WW-06946 Reviewed 2008
Developing Shoreland Landscapes and Construction Activities
Shoreland Best Management Practices
Number 6 of 18 in the Series
Best Management Practices (BMPs) are actions you can take to reduce your impact on the environment. BMPs have been described for agriculture, forest management, and construction. This fact sheet describes BMPs you can adopt on your shoreland property to help protect and preserve water quality. In many cases, the best management for shorelands may be retaining the natural characteristics of your property.
Whether you are landscaping your property, building a cabin, or designing a large resort, each land parcel has limitations for development. Limitations may include the type of soil, steep slopes, native vegetation, and other landscape features.

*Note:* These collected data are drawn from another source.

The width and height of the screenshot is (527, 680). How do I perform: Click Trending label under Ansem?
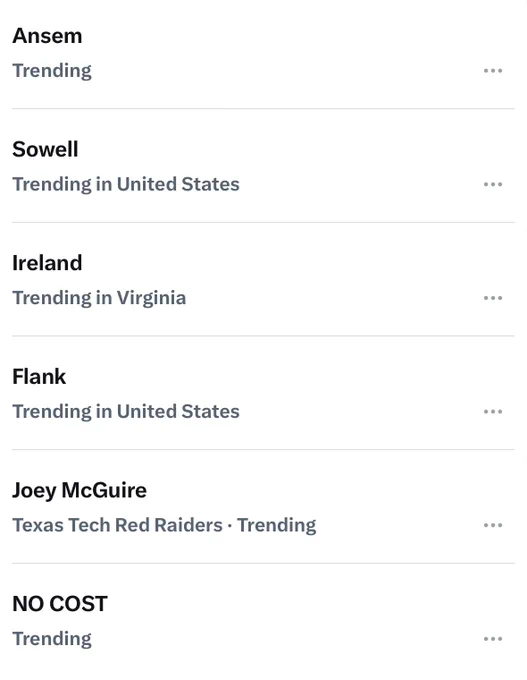52,71
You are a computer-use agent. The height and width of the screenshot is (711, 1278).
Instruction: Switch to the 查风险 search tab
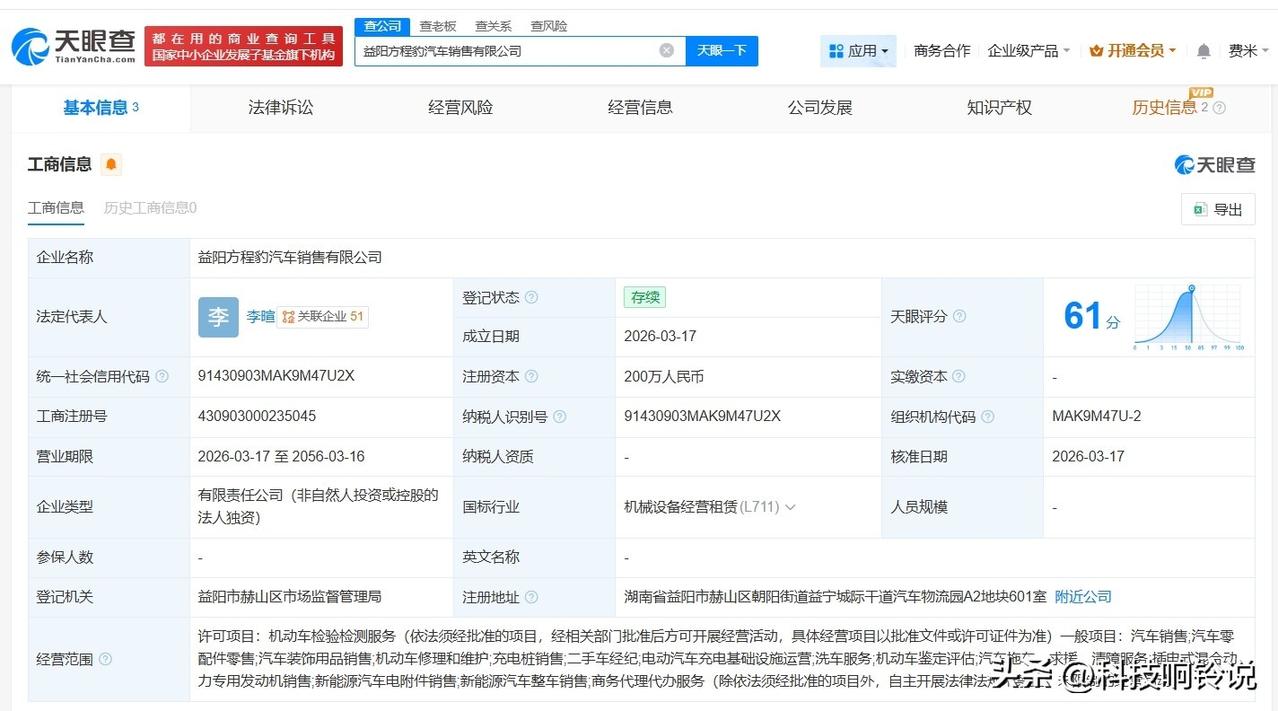click(x=547, y=26)
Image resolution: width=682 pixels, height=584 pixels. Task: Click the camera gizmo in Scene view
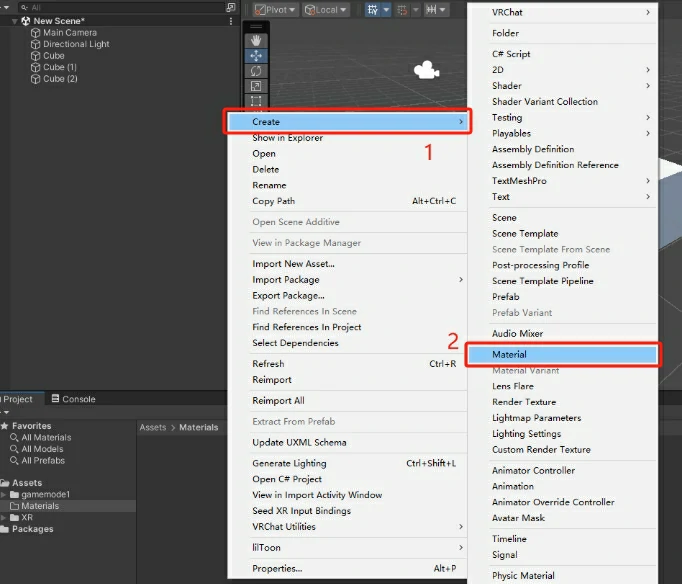[427, 70]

Plants and trees help to hold the soil and prevent erosion, especially on steep slopes. Removing them to establish a lawn increases the chance for soil erosion. Soil erosion can lead to structural damage, reduce soil fertility, and fill in road ditches. It harms your river or lake by causing excess sedimentation, killing aquatic bottom life, and disrupting spawning. The sediment, with accompanying nutrients, may lead to algal blooms, decreased lake depth, and reduced aesthetic appeal. All of these potential problems are expensive to correct and, more importantly, can be avoided by proper water and landuse practices.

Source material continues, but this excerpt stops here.